=== SELECTED TEXT ===

★ ★ ★ ★ ★

Optimize queries in Postgres

This page focuses on tuning queries for optimal performance in Postgres. We generally recommend building Slate applications on top of Ontology capabilities, using features like object sets and Actions for reading and writing data.

Designing a responsive application requires careful planning and consideration. The data model, query structure, and dependency graph each play an important role in application performance and usability. This guide is focused on performance tuning aspects of PostgreSQL queries that can be written in Slate and includes performance heuristics, methods for identifying tuning opportunities and suggestions for improving performance.

Query performance tuning is an iterative process. There are many different ways to write the same request in order to produce the "correct" answer.

Performance Heuristics

The target execution time for PostgreSQL queries is <= 500ms. This should be possible for the majority of use cases where the dataset in question is less than 10m records, though it requires careful planning and consideration when designing the data model.

When evaluating query performance, particularly with a new dataset, ensure that queries are run multiple times before collecting and analyzing statistics. This will help ensure the dataset is properly cached and the performance is better aligned with the expected usage. If you're interested in learning more about the PostgreSQL cache, see the following links:

EXPLAIN... explained

EXPLAIN is particularly useful command that Postgres provides to return the query execution plan. A query plan is created for every request that Postgres receives, which uses the query structure and properties of the data to determine the fastest way to service the request. We'll start with a quick review of the EXPLAIN command, as this will be referenced throughout the guide.

EXPLAIN

NODES

You can think of a node as a logical unit of work, or a step in the query evaluation. The nodes are returned as an inverted graph, which means the first line of the response is the last unit of work that is performed. Each node is preceded by ->.

-> Index Scan using event_type_idx on event (...)

Why this matters: The nodes will be used to identify the inefficient operations in a query execution plan and help prioritize performance tuning efforts.

COST

The first number is the start-up cost (time to retrieve the first record). The second number is the cost to process the entire node from start up to completion.

(**cost=86.83..4577.07** rows=2368 width=10)

Cost is an estimate that the Postgres query planner generates based on object (generally table) statistics. While this number does not represent the actual runtime, it should be directly correlated to the actual execution.

Cost is a combination of several work components: sequential fetch, non-sequential (random) fetch, processing of row, processing operator (function), and processing index entry. The cost represents I/O and CPU activity; the larger the number, the more work Postgres thinks it will need to do in order to complete the task. It's important to note that the Postgres query optimizer determines which execution plan to use based on the cost.

ROWS

Estimated number of rows that will be output by this plan node.

(cost=86.83..4577.07 **rows=2368** width=10)

Why this matters: ROWS can be used to identify nodes that are returning large volumes of data and/or not behaving as expected.

WIDTH

Estimated average size (in bytes) of rows output by the node.

(cost=86.83..4577.07 rows=2368 **width=10**)

Why this matters: WIDTH can be used to identify nodes that output rows with very large properties, or a large number of columns.

EXPLAIN ANALYZE

NODES

See above.

ACTUAL TIME

Similar to Cost, the first number is the actual time in milliseconds (ms) needed for start-up. The second number is the actual time to process the entire node from start up to completion.

(**actual time=10.313..12.530** rows=4857 loops=1)

★ ★ ★ ★ ★

=== WHAT TO DO ===
a) Rewrite the stretch of the Postgres query tuning guide from "The first number is the start-up" through "(**cost=86.83..4577.07** rows=2368 width=10)", renaming "start-up cost" to "initial cost".
b) Translate this sentence from the Postgres query tuning guide into Spanish: "Query performance tuning is an iterative process."
c) Pick up the Postgres query tuning guide after its last line and keep writing it.
The listing comes from a separate source.

=== Entries showing where items appear ===
★ ★ ★ ★ ★

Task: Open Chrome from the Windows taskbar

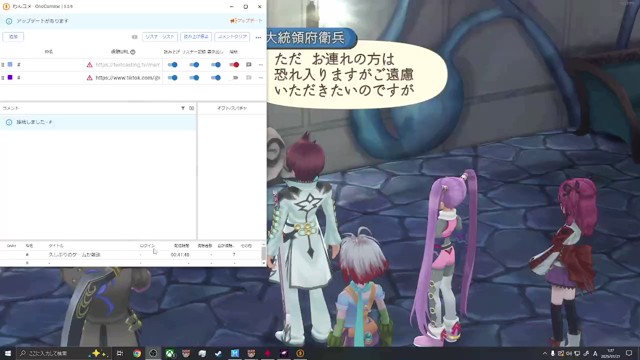Action: point(137,353)
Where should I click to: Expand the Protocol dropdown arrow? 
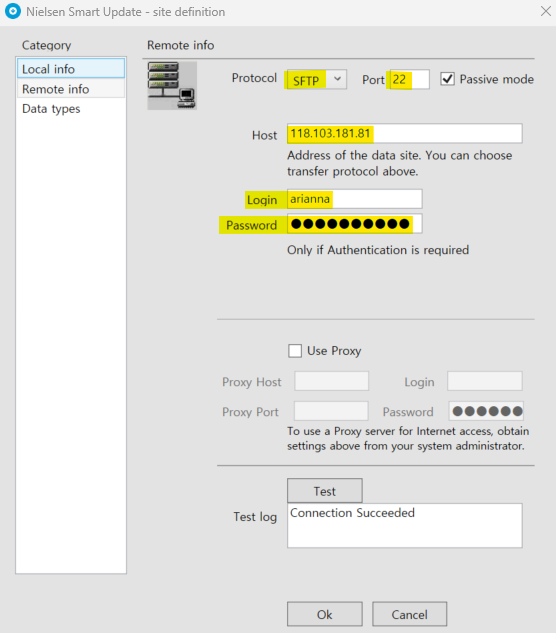pyautogui.click(x=338, y=79)
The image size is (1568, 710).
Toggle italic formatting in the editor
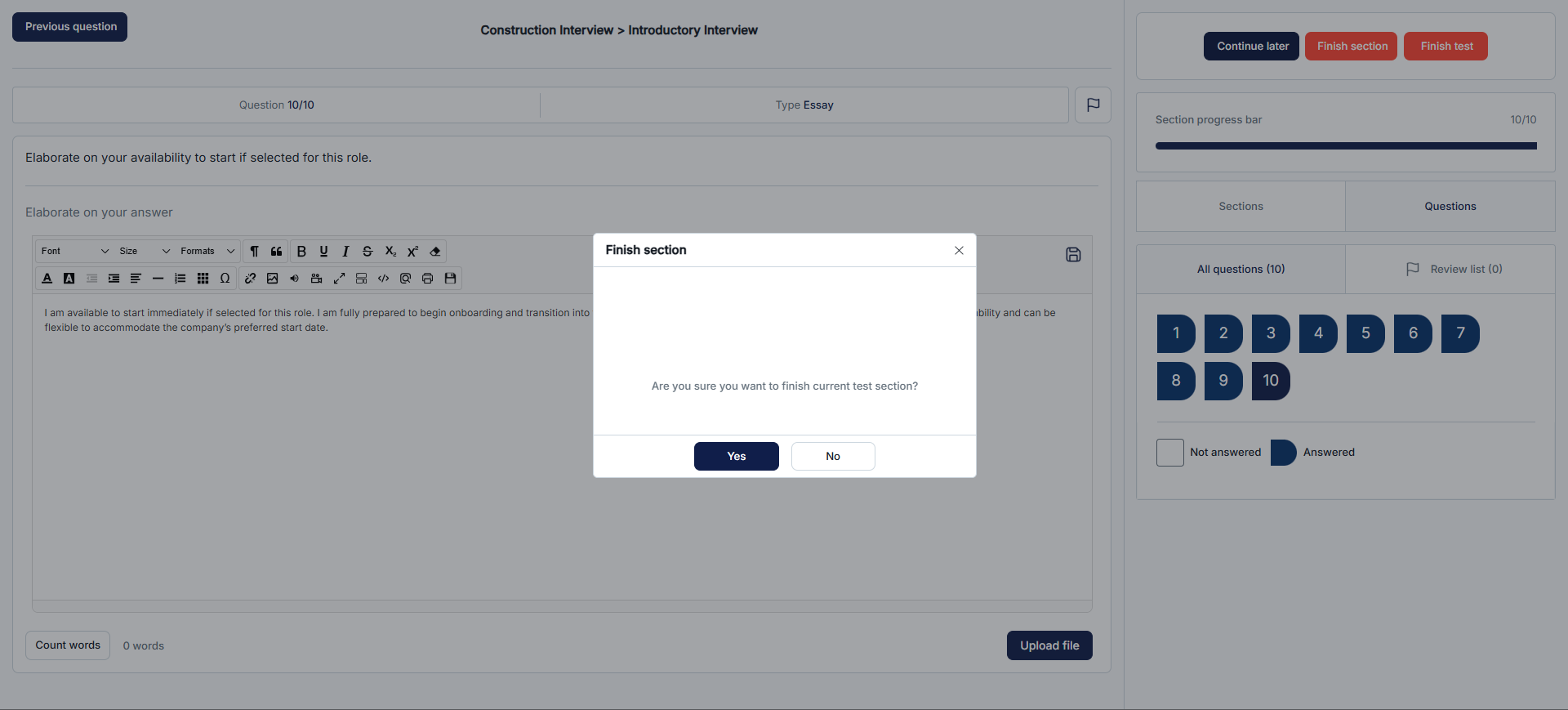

★ ★ ★ ★ ★

=== SET OF ANSWERS ===
a)
The first number is the initial cost (time to retrieve the first record). The second number is the cost to process the entire node from start up to completion.

(**cost=86.83..4577.07** rows=2368 width=10)

b) El ajuste del rendimiento de las consultas es un proceso iterativo.

c)
As the name implies, actual time is captured by executing the statement. The keyword ANALYZE tells Postgres to execute the query along with displaying the execution plan. If you're having trouble with a query timing out, removing ANALYZE will return just the query plan, which should be significantly faster than executing the query.

Why this matters: This is the clearest indicator of which node(s) or operations are causing the performance issues.

ROWS

Estimated number of rows that output by the node.

(actual time=10.313..12.530 **rows=4857** loops=1)

Why this matters: ROWS can help provide context as to why a particular operation might be taking longer than expected.

LOOPS

Reports the total number of executions of the node. The actual time and row values shown are averages per execution. Multiply the LOOPS value by the actual time to get the total time spent in the node.

(actual time=10.313..12.530 rows=150 **loops=10**)

Understanding operations (plan nodes)

Scans

  • sequential scans (seq scan): The Seq Scan operation scans the entire relation (table) as stored on disk (like TABLE ACCESS FULL). It is always possible to perform a seq scans on a relation; regardless of the relation schema, size, constraints, and existence of index(es).
    • The following are characteristics of a seq scan:
      • Fast to start up (sequential I/O is much faster than random access).
      • Each block is read only once.
      • Produces unordered output.
  • index scans: The Index Scan performs a B-tree traversal, walks through the leaf nodes to find all matching entries, and fetches the corresponding table data. It is like an INDEX RANGE SCAN followed by a TABLE ACCESS BY INDEX ROWID operation
    • The following are characteristics of an Index Scan:
      • Random access is much slower than sequential I/O.
      • Requires additional I/O to access index.
      • Potentially reads the same block multiple times.
      • Produces ordered output.
  • bitmap index/heap scans: A plain Index Scan fetches one tuple-pointer at a time from the index, and immediately visits that tuple in the table. A bitmap scan fetches all the tuple-pointers from the index in one go, sorts them using an in-memory "bitmap" data structure, and then visits the table tuples in physical tuple-location order.
    • The following are characteristics of a bitmap index/heap scan:
      • Sequential I/O with index selectivity.
      • Slow to start up, as all index tuples are read and sorted.
      • Often selected for IN and =ANY(array) operators, as well as low selectivity index scans.
      • Can combine multiple indexes.
      • Produces unordered output.
  • index only: The Index Only Scan performs a B-tree traversal and walks through the leaf nodes to find all matching entries. There is no table access needed because the index has all columns to satisfy the query (with the exception of MVCC visibility information).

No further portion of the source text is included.